*WHAT YOU WILL DO*:
Gather all lines in the data that hold the string "computer".

[Extracted data entries]
------------------------
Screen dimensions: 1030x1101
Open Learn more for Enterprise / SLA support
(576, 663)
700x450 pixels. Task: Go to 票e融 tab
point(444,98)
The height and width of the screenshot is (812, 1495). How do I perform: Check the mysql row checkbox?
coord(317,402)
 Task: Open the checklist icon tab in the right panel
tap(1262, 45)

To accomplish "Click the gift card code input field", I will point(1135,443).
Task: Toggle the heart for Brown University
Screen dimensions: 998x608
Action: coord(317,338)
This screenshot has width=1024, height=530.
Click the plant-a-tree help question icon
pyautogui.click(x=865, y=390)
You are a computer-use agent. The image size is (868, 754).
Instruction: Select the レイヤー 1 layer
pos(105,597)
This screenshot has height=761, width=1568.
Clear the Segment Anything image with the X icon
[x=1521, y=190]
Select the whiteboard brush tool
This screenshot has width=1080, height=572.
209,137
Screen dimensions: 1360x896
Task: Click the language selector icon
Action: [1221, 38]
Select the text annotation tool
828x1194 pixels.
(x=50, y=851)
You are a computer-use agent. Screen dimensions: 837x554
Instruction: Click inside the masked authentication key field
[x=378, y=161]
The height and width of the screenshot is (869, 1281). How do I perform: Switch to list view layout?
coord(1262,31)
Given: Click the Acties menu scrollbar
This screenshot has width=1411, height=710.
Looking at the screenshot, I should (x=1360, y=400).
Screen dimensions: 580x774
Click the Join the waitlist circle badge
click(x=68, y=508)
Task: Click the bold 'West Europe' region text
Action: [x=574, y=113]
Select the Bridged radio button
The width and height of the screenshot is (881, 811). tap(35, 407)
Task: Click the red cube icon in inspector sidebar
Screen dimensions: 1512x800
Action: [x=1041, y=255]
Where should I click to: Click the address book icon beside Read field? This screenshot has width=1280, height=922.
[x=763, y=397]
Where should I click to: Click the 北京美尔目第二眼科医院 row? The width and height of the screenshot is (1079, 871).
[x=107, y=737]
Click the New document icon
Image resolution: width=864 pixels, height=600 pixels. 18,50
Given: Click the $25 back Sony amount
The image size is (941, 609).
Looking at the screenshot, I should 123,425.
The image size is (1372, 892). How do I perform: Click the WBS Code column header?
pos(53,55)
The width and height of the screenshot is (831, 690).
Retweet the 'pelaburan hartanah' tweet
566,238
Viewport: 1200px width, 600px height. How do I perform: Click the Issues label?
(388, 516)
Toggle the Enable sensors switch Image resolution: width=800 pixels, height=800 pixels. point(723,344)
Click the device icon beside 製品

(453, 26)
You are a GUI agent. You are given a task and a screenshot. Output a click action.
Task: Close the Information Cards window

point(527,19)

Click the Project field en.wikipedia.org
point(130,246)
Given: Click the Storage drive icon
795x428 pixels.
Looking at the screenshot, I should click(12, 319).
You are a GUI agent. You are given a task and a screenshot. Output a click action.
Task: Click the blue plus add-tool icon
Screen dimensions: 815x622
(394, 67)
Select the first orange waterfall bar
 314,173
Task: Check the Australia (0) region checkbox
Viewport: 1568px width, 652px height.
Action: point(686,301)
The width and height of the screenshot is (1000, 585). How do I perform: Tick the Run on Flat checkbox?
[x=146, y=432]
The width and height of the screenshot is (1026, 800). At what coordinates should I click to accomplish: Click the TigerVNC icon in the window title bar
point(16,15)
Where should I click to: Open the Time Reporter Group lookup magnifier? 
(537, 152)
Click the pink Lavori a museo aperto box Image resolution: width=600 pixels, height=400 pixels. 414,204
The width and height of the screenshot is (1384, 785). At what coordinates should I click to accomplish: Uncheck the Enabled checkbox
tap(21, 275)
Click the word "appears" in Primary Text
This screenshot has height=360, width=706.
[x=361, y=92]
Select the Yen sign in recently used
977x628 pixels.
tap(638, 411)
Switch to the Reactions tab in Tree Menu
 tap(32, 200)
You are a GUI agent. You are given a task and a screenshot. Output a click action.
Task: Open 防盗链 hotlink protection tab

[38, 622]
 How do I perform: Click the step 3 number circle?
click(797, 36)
------------------------
*RESPONSE TO THE EXERCISE*:
You are a computer-use agent. The image size is (868, 754).
You are a computer-use agent. Screen dimensions: 837x554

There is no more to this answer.